By Staff | Sep 19, 2014

Junior high school students from Rugby and Wolford wade through Balta Recreational Dam during North Dakota Eco Ed Day, organized by Pierce County Soil Conservation District. Pictured (from left to right in front) are Devan Michels and Jaden Hamilton; (back) Kelsie Ebach, Mariah Hjelden, Emma Mahle, Alyson Mundahl and Zach Morrow (Wolford).

BALTA – Education had a fresher energy Tuesday at Balta Recreational Dam. Junior high students from Rugby and Wolford waded through water, counted rings from tree trunks and developed their own filtration systems during North Dakota Eco Ed Day.

Warm weather and clear skies made for a perfect setting as students listened to wildlife management professionals, college professors and agriculture experts at five stations around the dam.

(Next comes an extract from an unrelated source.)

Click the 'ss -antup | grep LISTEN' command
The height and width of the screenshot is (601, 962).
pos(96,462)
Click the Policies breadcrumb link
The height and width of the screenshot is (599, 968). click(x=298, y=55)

“We’re hoping they learn about the environment, how to help protect it and know what their environment does for them,” said Missy Lowman, Pierce County Soil Conservation District clerk. “Maybe we’ll get a few of them that want to go into this type of management.”

A favorite station allowed students to put on waders and walk into the dam to collect water samples and small animals. Larry Brooks, life science assistant professor at Dakota College at Bottineau, explained what pH levels are conducive for certain fish and other animals. Students took nets into the water to scoop up small wildlife.

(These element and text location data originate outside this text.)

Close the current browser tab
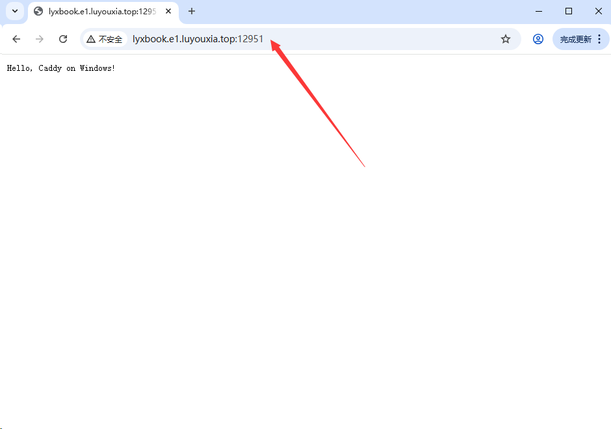The height and width of the screenshot is (429, 611). point(168,11)
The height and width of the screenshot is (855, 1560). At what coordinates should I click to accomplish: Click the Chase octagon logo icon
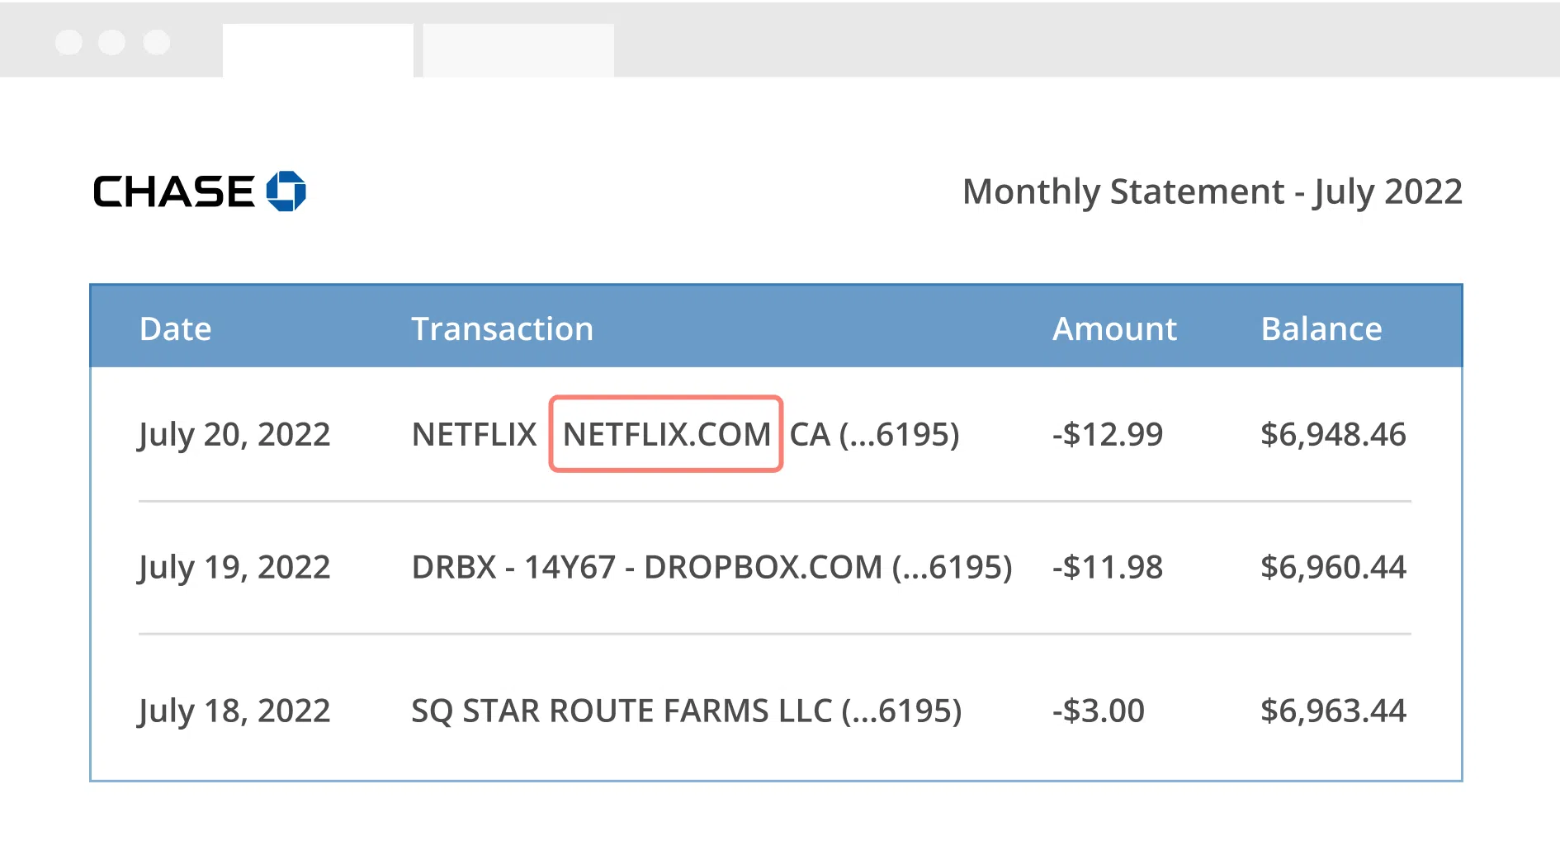286,191
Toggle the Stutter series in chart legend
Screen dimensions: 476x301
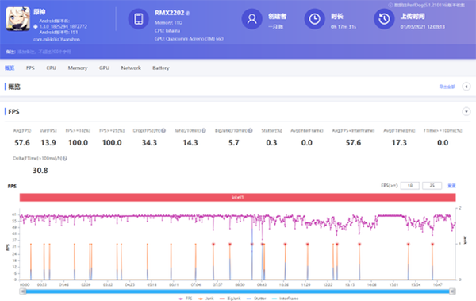pyautogui.click(x=256, y=299)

“We learned about little creatures, like fresh-water shrimp,” Rugby seventh-grader Mariah Hjelden said.

Pierce County NDSU Extension Agent Yolanda Schmidt discussed management of range land at another station.

“Imagine your favorite food,” Schmidt told students. “If you remove all the good stuff, it allows the bad stuff all the space to grow. We have to make sure the livestock eat the good stuff in moderation.”

Jeff Smette and Jon Bach of Towner State Nursery shared proper tree care. Smette explained the importance of not running into bark with lawnmowers or weed whackers.

“That bark is protecting trees from certain insects and disease,” Smette said. The students passed around samples of various tree leaves and learned how to count rings on tree trunks.

Other stations focused on wetland animals and water filtration examples. Angie Bartholomay, chemistry assistant professort at DCB, had students put a coffee filter into cut two-liter bottles before adding soil. Students learned what happens when water infiltrates soil to better understand the natural process.

“It’s a lot better to have vegetation on land or the water or rain will erode all the nutrients and soil away,” Rugby seventh-grader Trenton Sanford said. “It takes 500 years for the soil to gain an inch back.

“It’s been a really fun day and I’ve really like it. It was fun when we got to go to the bugs and insects area and go mucking through the water.”

Rugby science teacher Melissa Goddard shared her students’ enthusiasm for the daylong experience.

“I think it’s very important,” Goddard said. “It adds to what we can’t always do in the classroom. I wish we could do more of these things.”